Dataset records
%%

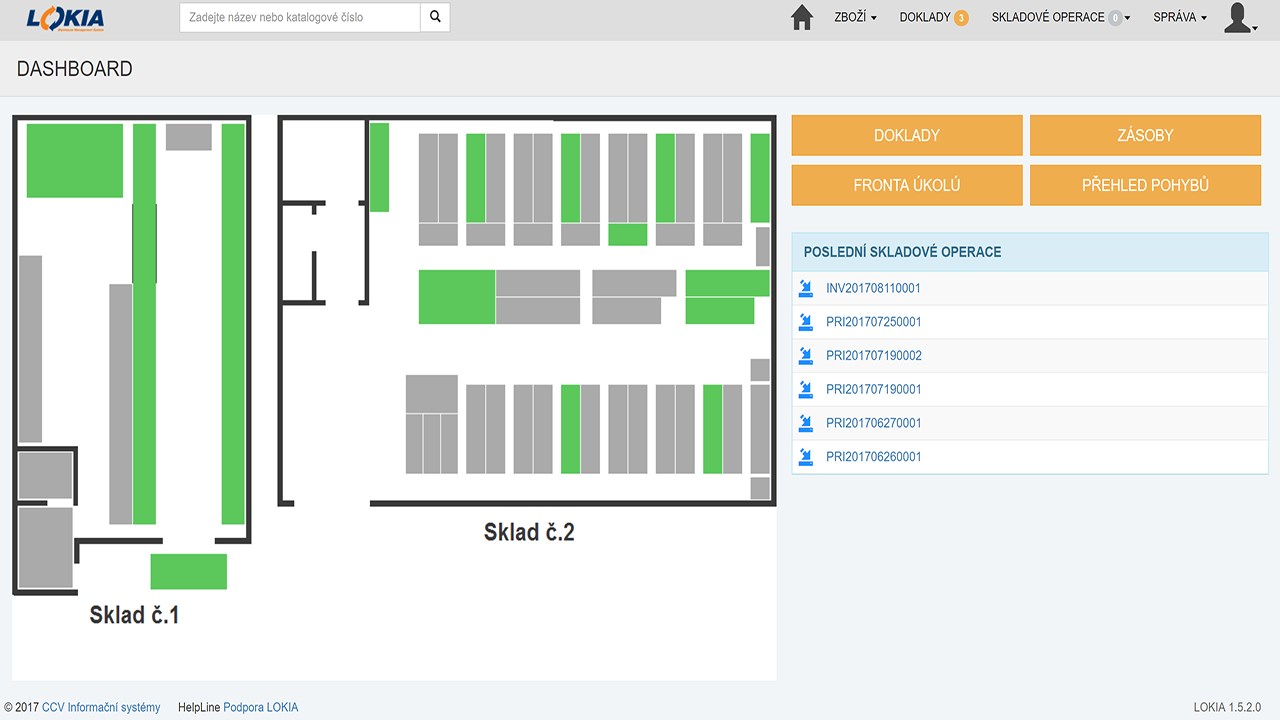The height and width of the screenshot is (720, 1280).
Task: Expand the SKLADOVÉ OPERACE dropdown
Action: click(1061, 17)
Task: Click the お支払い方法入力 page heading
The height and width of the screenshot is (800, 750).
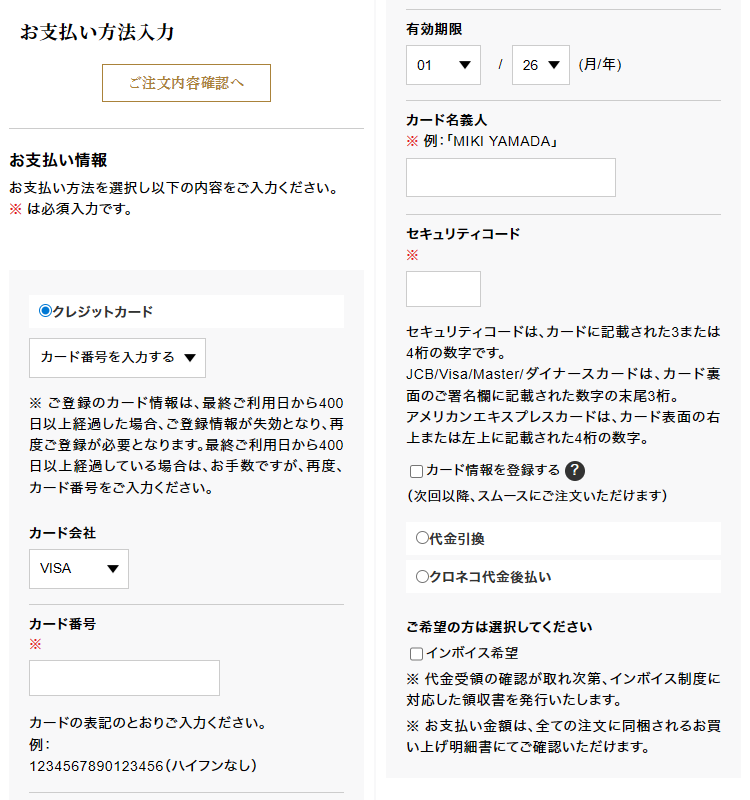Action: pos(97,32)
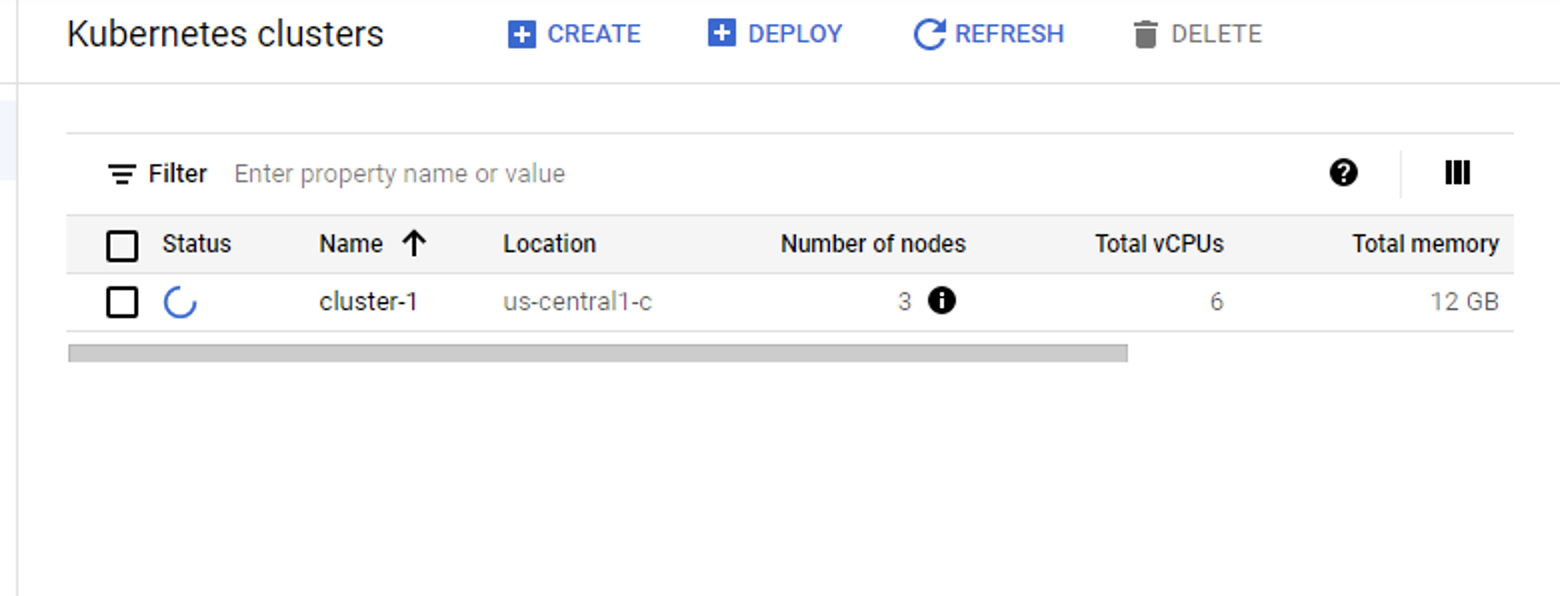Viewport: 1560px width, 596px height.
Task: Click the cluster-1 loading status spinner
Action: click(x=180, y=302)
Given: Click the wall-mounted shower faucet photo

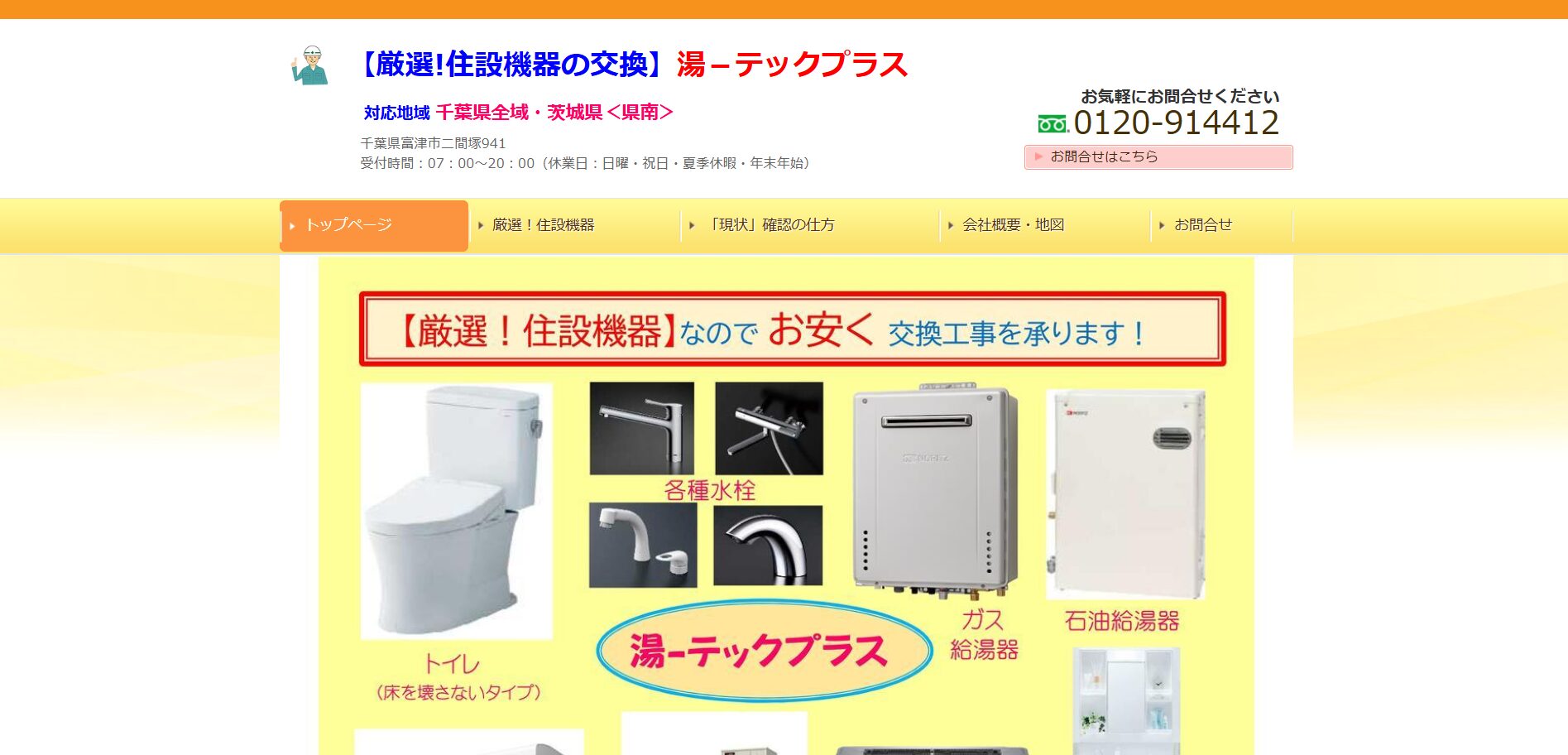Looking at the screenshot, I should pos(769,428).
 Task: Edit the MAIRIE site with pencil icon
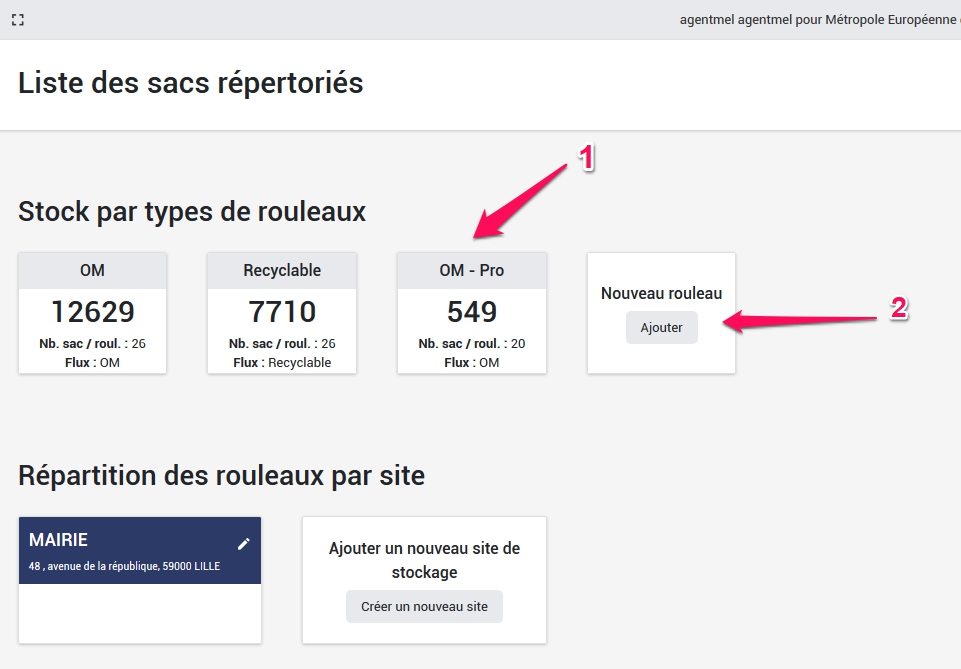tap(243, 544)
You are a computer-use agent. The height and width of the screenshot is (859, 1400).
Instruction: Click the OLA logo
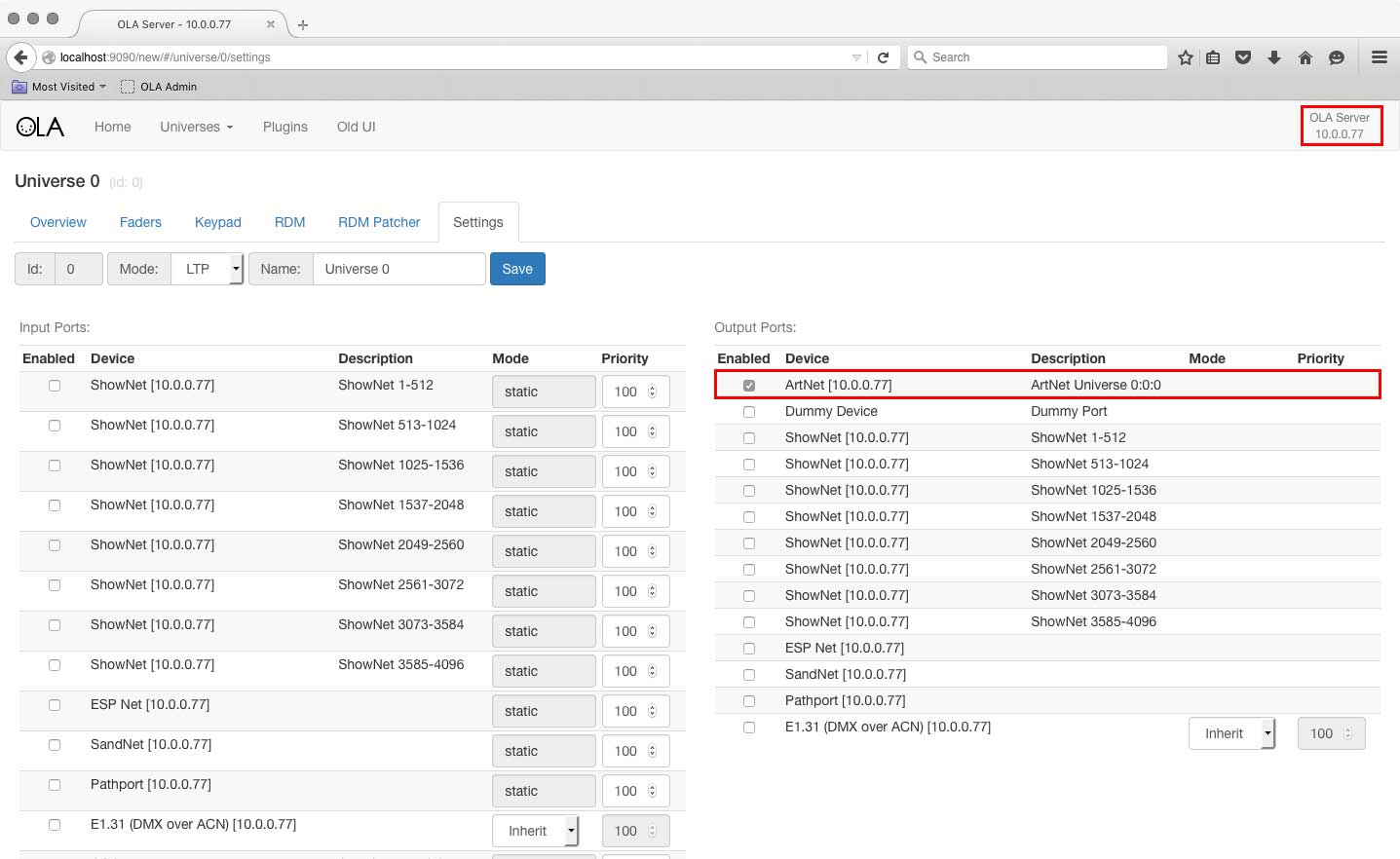pyautogui.click(x=40, y=127)
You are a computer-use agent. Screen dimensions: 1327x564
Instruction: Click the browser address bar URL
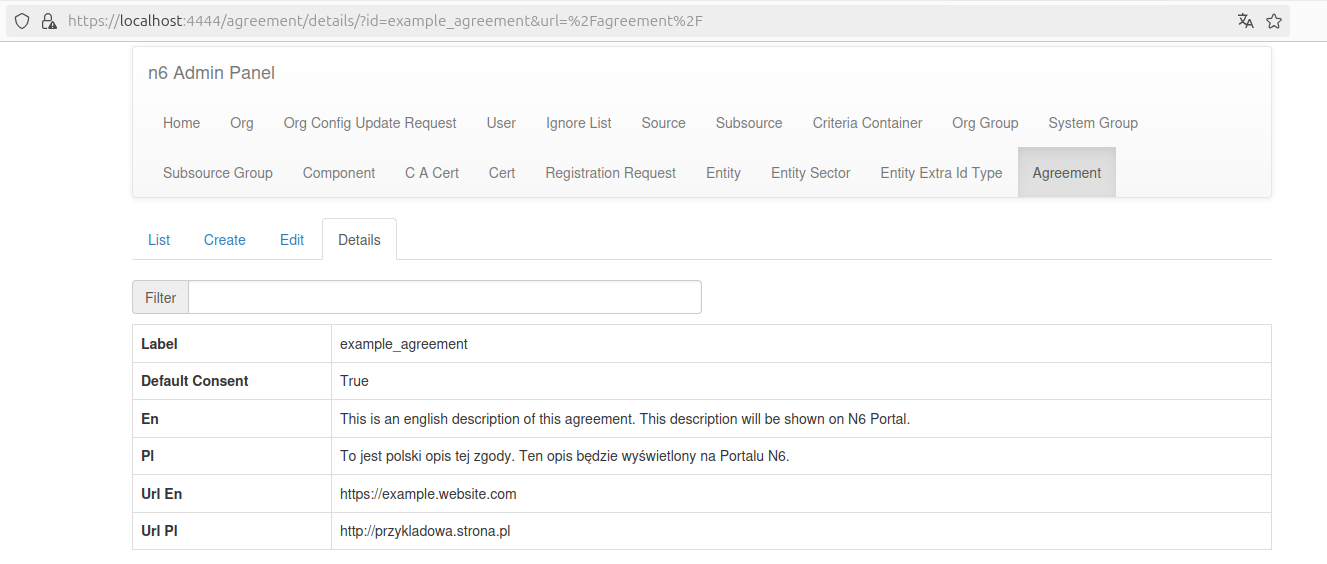click(385, 21)
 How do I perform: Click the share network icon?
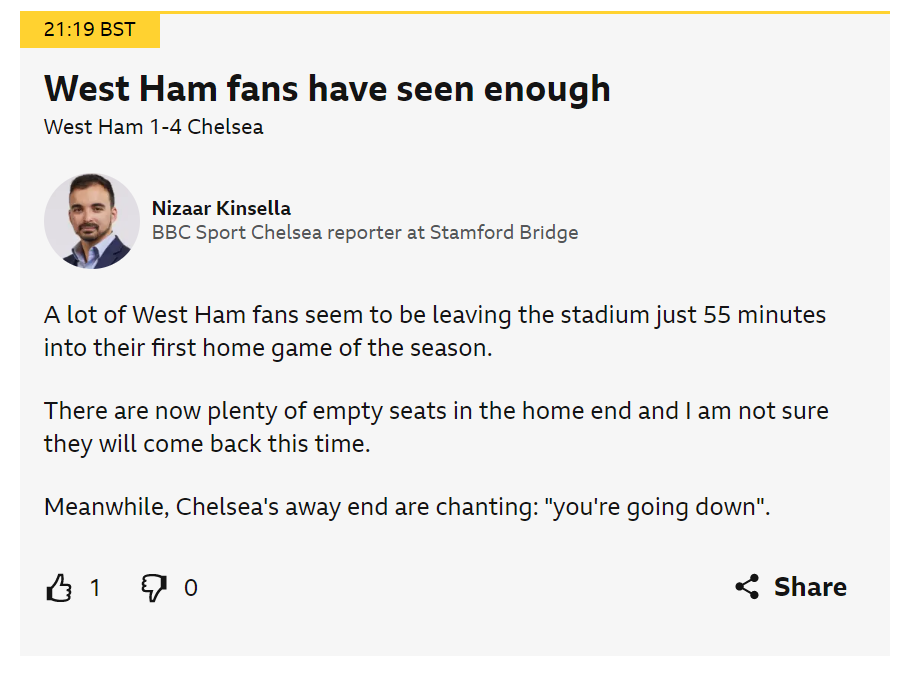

%%

→ What you need to do
Wherever a line contains the string "agent", copy that line from the data.

→ Solution to the exercise
You are a computer-use agent. The height and width of the screenshot is (859, 1400).
You are a computer-use agent. Screen dimensions: 1327x564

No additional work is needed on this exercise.